== Segment start ==
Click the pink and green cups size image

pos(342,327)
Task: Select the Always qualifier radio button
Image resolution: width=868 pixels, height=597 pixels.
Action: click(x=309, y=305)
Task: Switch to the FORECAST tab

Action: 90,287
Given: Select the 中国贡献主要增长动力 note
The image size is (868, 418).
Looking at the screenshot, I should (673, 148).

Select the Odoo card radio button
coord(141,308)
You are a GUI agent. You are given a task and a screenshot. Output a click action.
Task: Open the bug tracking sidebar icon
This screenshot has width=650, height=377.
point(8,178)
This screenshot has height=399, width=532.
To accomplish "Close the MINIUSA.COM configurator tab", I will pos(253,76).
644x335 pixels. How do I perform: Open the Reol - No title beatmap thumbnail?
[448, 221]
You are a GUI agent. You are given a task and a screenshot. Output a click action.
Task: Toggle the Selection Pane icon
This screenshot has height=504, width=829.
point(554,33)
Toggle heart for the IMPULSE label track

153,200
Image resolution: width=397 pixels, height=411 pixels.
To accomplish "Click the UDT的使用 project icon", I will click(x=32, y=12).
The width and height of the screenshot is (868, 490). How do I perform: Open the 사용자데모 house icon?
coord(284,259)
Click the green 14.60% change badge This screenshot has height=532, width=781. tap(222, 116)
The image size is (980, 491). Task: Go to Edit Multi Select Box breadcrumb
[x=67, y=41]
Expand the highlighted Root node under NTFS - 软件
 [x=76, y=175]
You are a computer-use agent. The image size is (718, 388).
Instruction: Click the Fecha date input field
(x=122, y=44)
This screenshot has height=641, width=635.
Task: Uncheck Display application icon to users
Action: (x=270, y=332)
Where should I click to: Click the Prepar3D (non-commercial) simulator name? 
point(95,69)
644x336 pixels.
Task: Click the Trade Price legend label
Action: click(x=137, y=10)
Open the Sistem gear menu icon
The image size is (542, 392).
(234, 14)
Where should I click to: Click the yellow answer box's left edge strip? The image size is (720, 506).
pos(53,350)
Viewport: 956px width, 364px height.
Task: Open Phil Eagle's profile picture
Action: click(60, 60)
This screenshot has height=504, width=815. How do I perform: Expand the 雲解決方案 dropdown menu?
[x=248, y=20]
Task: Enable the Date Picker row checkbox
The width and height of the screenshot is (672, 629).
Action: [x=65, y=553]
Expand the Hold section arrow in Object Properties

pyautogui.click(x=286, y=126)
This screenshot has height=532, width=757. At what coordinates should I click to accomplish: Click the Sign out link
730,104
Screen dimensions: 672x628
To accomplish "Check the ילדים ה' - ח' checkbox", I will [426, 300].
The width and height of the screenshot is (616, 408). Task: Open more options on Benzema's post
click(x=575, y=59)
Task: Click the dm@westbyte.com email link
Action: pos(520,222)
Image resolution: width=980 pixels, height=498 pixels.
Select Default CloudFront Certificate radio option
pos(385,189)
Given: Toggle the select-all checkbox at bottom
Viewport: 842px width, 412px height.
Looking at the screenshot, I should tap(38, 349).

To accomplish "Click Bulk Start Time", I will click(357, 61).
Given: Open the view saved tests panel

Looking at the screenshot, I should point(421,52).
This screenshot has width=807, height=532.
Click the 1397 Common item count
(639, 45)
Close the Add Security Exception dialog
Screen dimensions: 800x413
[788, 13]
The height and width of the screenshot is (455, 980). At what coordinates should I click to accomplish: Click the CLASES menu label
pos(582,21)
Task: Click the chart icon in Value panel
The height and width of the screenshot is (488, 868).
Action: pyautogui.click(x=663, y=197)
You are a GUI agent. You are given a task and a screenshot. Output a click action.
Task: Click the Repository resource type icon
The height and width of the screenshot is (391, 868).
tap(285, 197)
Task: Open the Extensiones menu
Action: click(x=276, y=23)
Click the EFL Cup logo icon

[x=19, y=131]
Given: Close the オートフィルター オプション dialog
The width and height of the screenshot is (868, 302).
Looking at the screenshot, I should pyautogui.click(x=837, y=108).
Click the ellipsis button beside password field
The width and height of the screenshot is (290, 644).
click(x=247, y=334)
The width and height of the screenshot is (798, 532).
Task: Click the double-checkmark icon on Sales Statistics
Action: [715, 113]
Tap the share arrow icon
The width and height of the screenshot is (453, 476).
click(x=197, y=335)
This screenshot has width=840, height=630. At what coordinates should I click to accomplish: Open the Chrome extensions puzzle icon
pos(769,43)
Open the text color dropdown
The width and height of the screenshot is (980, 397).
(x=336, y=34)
== Segment end ==
Select every line of the material above holding the word "will" and copy it.

Task output:
To accomplish "Close the MINIUSA.COM configurator tab", I will pos(253,76).
To accomplish "Click the UDT的使用 project icon", I will click(x=32, y=12).
To accomplish "Check the ילדים ה' - ח' checkbox", I will [426, 300].
To accomplish "Click Bulk Start Time", I will click(357, 61).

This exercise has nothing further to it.